What is required:
Using the records below, output the stretch that opens with the line containing "Sort files by the Modifié le column" and closes with the line containing "883x669 pixels.", exactly and including both lines, with nothing more.

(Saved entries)
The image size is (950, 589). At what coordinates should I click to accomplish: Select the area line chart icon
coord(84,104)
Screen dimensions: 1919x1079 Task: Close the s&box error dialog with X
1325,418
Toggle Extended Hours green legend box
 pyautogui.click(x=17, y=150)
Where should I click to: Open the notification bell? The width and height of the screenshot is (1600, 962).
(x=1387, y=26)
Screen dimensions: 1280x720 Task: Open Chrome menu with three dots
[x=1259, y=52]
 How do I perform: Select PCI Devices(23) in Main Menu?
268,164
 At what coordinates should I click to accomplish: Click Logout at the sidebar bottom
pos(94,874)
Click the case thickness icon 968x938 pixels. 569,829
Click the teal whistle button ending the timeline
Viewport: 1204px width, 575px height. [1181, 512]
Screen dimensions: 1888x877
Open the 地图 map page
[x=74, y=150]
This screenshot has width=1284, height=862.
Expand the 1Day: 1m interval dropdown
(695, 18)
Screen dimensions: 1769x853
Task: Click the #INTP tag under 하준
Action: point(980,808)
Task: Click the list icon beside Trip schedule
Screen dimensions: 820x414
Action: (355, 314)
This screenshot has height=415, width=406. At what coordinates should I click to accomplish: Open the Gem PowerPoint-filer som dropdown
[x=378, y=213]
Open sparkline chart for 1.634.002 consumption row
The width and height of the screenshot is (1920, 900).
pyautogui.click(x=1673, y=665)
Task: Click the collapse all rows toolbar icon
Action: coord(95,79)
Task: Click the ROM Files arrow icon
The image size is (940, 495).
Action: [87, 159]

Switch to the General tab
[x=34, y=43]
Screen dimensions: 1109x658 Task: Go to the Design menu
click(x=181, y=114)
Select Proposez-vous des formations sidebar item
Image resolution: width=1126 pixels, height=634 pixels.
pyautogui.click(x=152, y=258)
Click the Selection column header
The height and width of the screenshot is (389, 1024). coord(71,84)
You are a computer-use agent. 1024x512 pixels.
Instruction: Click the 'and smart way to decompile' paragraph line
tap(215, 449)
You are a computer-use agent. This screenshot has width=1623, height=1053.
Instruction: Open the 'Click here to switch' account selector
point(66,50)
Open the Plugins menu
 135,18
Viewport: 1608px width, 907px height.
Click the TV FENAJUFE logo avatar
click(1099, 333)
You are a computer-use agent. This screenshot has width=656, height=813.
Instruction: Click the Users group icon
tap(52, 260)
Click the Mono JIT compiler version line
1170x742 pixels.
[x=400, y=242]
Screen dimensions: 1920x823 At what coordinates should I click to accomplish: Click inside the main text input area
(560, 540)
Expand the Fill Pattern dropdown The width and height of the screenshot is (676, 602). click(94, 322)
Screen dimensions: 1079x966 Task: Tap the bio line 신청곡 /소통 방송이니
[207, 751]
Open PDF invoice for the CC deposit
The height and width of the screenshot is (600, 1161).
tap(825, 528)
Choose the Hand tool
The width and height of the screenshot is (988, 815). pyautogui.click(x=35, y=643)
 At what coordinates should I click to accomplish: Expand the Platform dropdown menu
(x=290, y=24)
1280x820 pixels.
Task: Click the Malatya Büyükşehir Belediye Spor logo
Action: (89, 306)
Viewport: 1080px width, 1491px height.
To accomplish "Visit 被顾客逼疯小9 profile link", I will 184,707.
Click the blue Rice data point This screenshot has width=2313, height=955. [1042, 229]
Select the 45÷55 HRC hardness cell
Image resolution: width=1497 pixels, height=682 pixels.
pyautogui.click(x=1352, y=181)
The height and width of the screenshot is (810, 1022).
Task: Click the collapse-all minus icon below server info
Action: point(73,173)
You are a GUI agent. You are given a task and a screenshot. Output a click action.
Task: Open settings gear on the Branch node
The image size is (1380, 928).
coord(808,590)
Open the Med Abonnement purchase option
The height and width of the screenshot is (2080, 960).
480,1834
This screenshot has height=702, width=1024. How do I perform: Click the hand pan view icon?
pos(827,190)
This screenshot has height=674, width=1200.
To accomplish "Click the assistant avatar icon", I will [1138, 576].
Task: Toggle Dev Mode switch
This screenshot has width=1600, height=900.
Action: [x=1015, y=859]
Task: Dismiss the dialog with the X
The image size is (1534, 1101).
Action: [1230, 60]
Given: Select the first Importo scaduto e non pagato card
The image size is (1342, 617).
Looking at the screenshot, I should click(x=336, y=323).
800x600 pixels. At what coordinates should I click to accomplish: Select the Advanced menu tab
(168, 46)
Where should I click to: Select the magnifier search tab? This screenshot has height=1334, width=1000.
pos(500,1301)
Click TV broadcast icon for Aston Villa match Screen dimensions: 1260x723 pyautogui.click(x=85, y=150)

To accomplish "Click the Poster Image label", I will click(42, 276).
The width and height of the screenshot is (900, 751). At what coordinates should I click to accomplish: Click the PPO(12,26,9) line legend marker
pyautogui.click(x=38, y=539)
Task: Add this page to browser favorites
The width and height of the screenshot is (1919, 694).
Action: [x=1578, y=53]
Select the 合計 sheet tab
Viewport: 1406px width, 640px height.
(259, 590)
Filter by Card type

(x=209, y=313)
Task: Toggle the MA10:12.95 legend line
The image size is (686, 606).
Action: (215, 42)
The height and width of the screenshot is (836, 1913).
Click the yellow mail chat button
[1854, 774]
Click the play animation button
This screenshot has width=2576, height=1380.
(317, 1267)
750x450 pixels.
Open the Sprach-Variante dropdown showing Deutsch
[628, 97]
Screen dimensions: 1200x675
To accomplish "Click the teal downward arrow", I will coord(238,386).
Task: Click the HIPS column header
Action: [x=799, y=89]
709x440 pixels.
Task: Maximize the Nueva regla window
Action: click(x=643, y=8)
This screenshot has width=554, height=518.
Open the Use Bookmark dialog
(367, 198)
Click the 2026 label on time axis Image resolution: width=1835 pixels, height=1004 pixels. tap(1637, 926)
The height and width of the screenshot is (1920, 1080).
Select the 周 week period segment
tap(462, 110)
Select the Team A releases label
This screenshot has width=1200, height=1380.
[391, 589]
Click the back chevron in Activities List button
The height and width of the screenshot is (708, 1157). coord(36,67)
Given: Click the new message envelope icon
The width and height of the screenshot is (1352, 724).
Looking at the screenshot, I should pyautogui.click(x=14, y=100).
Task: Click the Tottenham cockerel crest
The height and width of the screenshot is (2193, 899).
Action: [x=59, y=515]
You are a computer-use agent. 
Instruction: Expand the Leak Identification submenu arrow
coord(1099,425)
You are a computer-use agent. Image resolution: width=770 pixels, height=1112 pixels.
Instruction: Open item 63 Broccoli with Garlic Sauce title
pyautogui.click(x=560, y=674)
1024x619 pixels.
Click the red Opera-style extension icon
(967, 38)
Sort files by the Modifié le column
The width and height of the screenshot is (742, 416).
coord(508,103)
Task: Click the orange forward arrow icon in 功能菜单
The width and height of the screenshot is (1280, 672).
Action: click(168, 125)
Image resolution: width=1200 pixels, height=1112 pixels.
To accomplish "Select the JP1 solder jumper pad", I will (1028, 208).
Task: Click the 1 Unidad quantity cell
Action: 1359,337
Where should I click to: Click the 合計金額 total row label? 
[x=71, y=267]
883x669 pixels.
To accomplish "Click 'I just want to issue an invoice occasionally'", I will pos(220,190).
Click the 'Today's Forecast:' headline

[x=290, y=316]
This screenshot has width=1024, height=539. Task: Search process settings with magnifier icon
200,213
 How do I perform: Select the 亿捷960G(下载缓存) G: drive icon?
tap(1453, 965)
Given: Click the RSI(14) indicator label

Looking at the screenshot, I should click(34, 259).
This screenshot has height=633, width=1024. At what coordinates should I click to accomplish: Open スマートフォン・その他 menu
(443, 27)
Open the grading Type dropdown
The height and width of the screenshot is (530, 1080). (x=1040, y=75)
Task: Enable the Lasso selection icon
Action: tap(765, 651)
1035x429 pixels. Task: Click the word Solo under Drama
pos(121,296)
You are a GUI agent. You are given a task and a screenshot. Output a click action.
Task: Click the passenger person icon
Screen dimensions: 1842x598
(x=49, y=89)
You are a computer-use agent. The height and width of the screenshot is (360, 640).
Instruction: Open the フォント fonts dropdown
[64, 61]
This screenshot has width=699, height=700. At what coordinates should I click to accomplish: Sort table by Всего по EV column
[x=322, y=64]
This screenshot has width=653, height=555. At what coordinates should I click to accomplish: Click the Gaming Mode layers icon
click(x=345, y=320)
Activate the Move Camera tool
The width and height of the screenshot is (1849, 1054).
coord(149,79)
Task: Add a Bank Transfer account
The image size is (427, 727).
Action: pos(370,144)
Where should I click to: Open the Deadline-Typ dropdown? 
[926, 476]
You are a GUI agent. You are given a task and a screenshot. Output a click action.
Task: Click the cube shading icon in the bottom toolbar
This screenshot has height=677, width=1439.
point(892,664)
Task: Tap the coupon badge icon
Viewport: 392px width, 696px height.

Answer to the problem:
Sort files by the Modifié le column
The width and height of the screenshot is (742, 416).
coord(508,103)
Task: Click the orange forward arrow icon in 功能菜单
The width and height of the screenshot is (1280, 672).
Action: click(168, 125)
Image resolution: width=1200 pixels, height=1112 pixels.
To accomplish "Select the JP1 solder jumper pad", I will (1028, 208).
Task: Click the 1 Unidad quantity cell
Action: 1359,337
Where should I click to: Click the 合計金額 total row label? 
[x=71, y=267]
883x669 pixels.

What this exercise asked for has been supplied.